Russia Vows To Develop
New Tactical Nuclear Weapons
MOSCOW (Reuters) - Russia vowed on Thursday to develop tactical as well as strategic nuclear weapons but defense experts said the announcement was political rather than military muscle-flexing.
President Boris Yeltsin gathered his advisory Security Council for a meeting so secret even the Strategic Rocket Forces chief left the room. Afterwards, the council head said Yeltsin had signed three documents, including one on tactical arms. "Our nuclear forces were and remain a key element in the country's strategy for ensuring national security and military power," Yeltsin said. "Everyone here, including the president, risks his head if something leaks from here."
RIA news agency quoted Security Council Secretary Vladimir Putin as saying the signed presidential decrees "covered the development of the nuclear weapons complex and a concept for developing and using non-strategic nuclear weapons."
No mention was made of NATO and its recent eastward enlargement towards economically weakened Russia. But Defense Minister Igor Sergeyev has said Moscow will have to reshape its own doctrine and review its nuclear and conventional forces.
Putin specifically ruled out any link between the council meeting and the alliance's bombing of Yugoslavia, a campaign Moscow has consistently condemned.
Yet the implicit link was there, and defense experts soon pounced on it. They noted Russia was keen to respond to NATO's action as well as an alliance summit at which members agreed a strategic concept and to leave the door open for newcomers. "Don't take it seriously," said a Russian arms expert of the tactical announcement. "It's a game, so the West gets upset."
The difference between tactical and strategic weapons concerns how far they can be fired and the punch they pack. Tactical weapons are short range. Strategic ones are long range.
Defense experts say Russia's army has about 10,000-12,000 tactical nuclear weapons, but they are largely in storage. The Russian rationale has been to keep them for perceived threats from the south and east rather than from the West. "A bit of ambiguity maybe does no harm, from their point of view, at this particular point," said a Western military expert.
Another crucial distinction is tactical weapons are not covered by formal arms control agreements. "It's a hell of a gap in the multi-lateral disarmament game," said the Western specialist. "It falls neatly between two arms control regimes (strategic and conventional)."

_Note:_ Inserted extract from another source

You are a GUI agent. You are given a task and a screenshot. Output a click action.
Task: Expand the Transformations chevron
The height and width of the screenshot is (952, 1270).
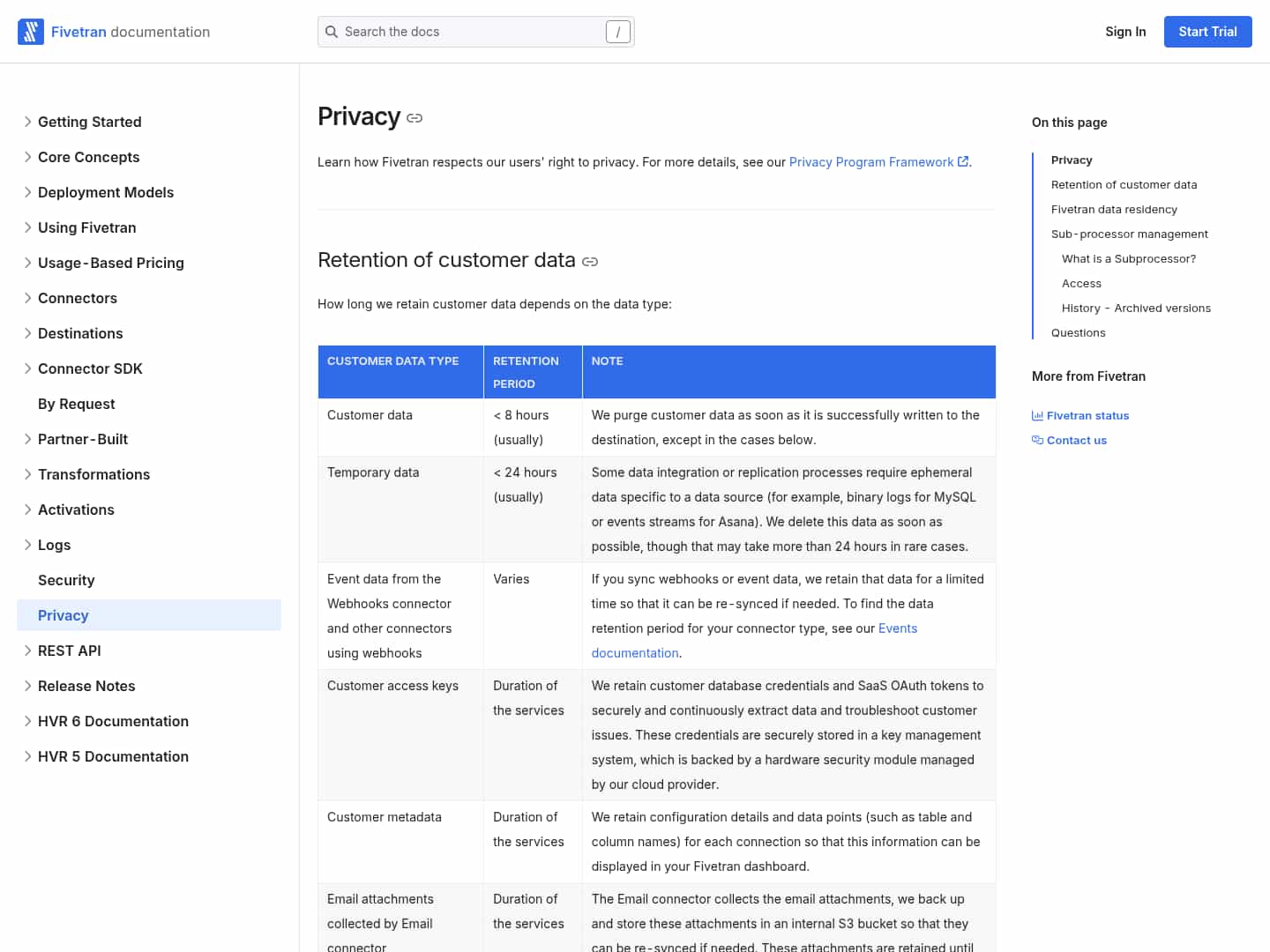27,474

The United States would like to include tactical weapons in any START 3 arms accord but so far START 2, which covers cuts in strategic weapons, has not been ratified by Russia.
Back in the mid-1980s, Russia concentrated on developing a new strategic missile -- the Topol-M, known to NATO as the SS-27. Years on, this is weapon is just being deployed. "If they want to develop (tactical weapons), then they will have to start from scratch," said the Russian specialist. "That will take 15 years at a minimum and a huge amount of resources. I'm convinced this is no more than whistling in the wind."
The Security Council said in a statement the president's decrees supported the nuclear defense industry and its workers. Putin, who also heads domestic intelligence, said Russia was looking to develop treaty-compliant, computer-simulated atomic tests, because Moscow lagged behind other nuclear powers.